[Element lookup records]

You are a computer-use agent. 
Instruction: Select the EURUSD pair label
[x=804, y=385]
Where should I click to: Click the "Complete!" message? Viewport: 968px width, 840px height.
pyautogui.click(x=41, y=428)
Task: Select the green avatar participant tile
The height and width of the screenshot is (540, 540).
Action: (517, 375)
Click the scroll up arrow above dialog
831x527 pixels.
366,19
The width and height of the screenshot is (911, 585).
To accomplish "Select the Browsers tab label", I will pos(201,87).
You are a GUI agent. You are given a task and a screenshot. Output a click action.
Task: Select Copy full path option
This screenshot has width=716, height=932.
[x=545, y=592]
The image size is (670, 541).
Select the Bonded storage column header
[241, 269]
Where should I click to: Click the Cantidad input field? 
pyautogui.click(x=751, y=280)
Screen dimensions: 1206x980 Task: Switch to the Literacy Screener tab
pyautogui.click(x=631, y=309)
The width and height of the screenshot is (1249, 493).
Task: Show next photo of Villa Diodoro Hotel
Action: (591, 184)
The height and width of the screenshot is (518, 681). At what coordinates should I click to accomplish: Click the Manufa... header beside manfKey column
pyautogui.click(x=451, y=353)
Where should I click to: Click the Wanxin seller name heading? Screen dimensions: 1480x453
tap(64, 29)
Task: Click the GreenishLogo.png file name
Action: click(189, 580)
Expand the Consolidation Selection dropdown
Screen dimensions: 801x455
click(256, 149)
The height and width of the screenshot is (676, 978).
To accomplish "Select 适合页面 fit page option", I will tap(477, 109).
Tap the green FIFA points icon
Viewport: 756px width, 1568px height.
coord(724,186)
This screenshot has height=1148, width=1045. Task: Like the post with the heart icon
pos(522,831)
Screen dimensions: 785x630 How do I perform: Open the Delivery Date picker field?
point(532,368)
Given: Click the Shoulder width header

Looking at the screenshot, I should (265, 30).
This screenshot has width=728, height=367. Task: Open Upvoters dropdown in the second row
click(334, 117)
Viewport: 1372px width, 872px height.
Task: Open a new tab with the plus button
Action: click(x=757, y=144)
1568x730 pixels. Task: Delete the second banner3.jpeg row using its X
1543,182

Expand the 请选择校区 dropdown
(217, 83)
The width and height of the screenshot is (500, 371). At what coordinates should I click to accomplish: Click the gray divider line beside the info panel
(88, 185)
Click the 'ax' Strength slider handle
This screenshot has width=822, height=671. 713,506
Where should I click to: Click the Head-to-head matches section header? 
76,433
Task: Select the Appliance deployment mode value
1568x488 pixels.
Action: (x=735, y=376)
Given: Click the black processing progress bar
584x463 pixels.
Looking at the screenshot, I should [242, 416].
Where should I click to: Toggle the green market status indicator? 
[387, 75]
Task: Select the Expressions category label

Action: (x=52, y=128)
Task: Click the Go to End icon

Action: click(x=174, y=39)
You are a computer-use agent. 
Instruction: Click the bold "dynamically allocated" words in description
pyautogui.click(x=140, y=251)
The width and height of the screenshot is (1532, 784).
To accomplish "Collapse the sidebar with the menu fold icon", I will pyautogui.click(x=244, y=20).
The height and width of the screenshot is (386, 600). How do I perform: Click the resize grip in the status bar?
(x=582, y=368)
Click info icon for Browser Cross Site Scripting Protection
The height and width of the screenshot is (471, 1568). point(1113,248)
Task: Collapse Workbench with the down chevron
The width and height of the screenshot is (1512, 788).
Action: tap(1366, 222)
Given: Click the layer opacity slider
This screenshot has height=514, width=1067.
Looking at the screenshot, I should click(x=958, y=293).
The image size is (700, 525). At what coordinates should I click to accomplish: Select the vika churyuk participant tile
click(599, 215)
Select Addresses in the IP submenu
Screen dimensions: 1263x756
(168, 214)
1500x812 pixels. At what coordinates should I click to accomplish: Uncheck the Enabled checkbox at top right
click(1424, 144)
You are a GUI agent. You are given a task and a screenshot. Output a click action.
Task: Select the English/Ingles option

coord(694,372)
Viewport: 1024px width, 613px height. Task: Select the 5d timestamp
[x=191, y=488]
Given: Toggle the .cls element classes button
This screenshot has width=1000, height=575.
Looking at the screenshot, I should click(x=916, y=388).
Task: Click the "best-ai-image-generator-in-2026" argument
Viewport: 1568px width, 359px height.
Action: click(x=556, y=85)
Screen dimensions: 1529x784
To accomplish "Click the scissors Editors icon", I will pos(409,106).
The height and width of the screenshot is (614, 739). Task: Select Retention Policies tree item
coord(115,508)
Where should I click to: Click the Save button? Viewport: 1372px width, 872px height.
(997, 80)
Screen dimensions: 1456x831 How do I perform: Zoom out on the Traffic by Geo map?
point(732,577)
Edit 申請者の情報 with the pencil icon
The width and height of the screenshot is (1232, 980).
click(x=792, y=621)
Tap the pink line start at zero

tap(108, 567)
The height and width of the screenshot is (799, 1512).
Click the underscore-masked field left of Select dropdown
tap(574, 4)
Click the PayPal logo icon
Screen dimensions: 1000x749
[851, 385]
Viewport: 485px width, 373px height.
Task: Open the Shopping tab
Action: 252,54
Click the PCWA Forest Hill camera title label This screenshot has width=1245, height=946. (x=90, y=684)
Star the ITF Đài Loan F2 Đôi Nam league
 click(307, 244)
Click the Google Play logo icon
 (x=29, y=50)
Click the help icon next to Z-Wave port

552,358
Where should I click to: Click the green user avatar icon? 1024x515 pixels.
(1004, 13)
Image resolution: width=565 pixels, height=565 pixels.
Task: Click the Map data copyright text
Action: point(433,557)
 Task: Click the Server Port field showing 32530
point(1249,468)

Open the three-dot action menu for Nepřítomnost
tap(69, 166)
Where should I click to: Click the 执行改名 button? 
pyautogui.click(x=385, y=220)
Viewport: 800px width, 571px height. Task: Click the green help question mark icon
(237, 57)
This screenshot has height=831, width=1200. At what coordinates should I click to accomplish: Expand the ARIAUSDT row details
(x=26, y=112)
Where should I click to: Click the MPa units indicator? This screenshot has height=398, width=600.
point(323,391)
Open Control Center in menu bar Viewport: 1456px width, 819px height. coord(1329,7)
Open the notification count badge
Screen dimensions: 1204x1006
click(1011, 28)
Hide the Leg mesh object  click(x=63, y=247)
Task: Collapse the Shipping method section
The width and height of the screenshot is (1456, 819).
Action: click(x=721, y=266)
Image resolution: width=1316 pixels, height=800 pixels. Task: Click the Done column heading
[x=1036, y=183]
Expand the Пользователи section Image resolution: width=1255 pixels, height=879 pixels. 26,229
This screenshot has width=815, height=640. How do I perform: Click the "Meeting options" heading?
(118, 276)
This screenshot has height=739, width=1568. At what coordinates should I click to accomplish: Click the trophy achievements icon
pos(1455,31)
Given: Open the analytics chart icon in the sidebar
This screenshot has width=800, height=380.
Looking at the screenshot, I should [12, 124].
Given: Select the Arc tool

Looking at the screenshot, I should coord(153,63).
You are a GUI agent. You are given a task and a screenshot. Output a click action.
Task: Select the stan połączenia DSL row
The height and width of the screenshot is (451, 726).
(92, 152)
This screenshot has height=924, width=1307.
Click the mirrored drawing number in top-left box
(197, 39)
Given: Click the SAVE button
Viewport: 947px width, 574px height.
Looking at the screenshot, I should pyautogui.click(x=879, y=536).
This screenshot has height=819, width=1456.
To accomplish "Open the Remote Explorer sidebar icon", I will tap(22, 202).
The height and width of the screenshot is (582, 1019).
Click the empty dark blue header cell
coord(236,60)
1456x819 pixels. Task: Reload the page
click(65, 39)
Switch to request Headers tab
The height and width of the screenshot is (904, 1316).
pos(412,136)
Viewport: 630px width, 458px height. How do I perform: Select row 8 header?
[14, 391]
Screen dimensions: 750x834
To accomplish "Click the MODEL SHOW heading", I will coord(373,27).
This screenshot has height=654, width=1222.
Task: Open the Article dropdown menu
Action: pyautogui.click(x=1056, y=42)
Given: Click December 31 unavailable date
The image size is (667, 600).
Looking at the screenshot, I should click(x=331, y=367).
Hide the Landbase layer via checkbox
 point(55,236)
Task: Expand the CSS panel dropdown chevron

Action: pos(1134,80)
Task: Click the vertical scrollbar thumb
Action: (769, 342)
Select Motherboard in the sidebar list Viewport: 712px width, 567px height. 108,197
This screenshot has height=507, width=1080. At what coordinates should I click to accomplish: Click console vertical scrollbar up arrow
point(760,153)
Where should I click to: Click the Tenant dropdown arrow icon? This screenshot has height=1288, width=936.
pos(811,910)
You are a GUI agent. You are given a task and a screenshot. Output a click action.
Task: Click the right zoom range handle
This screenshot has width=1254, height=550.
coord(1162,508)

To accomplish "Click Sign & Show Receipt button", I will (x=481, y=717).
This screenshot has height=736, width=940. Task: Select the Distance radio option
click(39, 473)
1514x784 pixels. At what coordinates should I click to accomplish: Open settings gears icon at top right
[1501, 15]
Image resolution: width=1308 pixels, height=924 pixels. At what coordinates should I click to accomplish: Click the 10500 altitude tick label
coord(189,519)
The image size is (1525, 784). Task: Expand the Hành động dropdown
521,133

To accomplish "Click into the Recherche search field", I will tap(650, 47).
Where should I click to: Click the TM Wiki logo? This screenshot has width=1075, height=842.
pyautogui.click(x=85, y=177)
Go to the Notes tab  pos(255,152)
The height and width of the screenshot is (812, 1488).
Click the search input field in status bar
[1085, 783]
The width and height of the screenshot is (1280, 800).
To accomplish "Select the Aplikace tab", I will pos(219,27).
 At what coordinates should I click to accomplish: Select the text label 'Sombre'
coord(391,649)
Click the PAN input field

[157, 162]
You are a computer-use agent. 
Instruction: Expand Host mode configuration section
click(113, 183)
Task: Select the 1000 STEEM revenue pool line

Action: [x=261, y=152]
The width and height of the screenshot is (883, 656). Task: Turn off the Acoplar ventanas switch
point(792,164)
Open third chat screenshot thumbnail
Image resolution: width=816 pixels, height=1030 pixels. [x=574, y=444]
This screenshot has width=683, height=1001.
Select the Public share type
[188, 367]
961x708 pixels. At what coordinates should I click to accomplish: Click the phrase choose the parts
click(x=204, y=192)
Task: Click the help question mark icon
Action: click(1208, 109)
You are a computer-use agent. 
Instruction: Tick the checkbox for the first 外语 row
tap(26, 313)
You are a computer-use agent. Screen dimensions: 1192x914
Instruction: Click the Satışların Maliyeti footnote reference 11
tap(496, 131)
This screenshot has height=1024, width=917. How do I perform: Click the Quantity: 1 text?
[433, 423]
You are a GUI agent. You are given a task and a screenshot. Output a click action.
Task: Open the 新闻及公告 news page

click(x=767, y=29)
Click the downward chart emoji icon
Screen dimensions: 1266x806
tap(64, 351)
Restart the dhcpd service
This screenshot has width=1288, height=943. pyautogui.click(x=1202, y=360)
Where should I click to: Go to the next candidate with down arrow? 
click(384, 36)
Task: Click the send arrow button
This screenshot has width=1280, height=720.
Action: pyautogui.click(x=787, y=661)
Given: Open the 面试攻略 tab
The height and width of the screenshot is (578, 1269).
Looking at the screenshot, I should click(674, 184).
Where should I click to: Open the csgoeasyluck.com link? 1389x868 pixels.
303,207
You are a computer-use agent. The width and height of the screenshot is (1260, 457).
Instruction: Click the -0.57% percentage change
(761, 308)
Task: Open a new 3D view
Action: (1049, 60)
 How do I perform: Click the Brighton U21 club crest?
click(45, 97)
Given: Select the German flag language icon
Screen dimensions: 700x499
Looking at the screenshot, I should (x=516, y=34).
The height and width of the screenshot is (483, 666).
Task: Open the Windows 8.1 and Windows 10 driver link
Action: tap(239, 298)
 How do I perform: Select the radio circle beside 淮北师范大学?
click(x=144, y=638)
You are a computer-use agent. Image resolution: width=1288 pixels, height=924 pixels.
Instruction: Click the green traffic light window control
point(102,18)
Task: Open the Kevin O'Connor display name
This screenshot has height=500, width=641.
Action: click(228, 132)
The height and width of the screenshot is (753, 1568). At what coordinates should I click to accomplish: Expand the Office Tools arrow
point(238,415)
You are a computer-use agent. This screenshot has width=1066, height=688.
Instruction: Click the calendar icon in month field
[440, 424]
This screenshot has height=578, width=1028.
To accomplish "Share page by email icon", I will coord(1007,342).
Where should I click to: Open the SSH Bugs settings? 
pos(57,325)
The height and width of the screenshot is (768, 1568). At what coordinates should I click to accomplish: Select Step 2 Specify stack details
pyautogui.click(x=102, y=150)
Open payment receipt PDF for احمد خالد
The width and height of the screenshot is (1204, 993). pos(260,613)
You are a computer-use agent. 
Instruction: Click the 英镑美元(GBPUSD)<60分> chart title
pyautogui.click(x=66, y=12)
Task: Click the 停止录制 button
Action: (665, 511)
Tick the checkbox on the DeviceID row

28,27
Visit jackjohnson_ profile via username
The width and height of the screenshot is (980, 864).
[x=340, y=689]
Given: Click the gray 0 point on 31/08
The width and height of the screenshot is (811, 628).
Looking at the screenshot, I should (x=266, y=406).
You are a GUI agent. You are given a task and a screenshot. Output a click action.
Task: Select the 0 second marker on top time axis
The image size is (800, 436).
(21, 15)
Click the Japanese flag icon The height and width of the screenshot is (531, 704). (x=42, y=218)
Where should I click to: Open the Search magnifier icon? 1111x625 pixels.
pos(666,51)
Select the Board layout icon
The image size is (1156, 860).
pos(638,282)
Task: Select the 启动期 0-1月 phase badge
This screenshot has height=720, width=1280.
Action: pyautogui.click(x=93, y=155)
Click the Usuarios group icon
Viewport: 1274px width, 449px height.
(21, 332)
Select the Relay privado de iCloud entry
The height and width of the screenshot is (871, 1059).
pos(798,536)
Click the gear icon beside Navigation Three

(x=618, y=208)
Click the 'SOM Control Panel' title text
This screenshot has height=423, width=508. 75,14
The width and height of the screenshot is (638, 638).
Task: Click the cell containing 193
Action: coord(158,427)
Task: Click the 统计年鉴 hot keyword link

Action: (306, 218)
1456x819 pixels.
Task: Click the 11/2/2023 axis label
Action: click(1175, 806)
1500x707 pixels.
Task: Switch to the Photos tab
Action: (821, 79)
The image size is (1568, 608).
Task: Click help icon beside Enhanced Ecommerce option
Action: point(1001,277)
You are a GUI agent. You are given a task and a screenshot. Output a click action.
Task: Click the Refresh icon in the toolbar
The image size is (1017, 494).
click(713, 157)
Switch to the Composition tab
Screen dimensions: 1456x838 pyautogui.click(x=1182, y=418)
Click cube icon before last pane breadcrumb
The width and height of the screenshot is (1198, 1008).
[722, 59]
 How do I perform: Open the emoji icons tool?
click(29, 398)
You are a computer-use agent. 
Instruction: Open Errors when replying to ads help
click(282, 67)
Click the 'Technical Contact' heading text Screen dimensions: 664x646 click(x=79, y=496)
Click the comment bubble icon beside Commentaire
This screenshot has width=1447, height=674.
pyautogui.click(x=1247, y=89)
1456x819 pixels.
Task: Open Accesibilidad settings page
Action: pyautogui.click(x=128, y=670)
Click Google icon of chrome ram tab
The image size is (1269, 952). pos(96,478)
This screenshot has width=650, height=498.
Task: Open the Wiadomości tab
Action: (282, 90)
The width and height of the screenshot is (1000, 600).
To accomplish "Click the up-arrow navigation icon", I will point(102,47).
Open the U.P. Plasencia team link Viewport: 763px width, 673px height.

Job →
Please pull out every row that contains the word "Toggle". Only count matches with the same capitalization.

Task result →
Where should I click to: Toggle the green market status indicator? 
Given: Toggle the .cls element classes button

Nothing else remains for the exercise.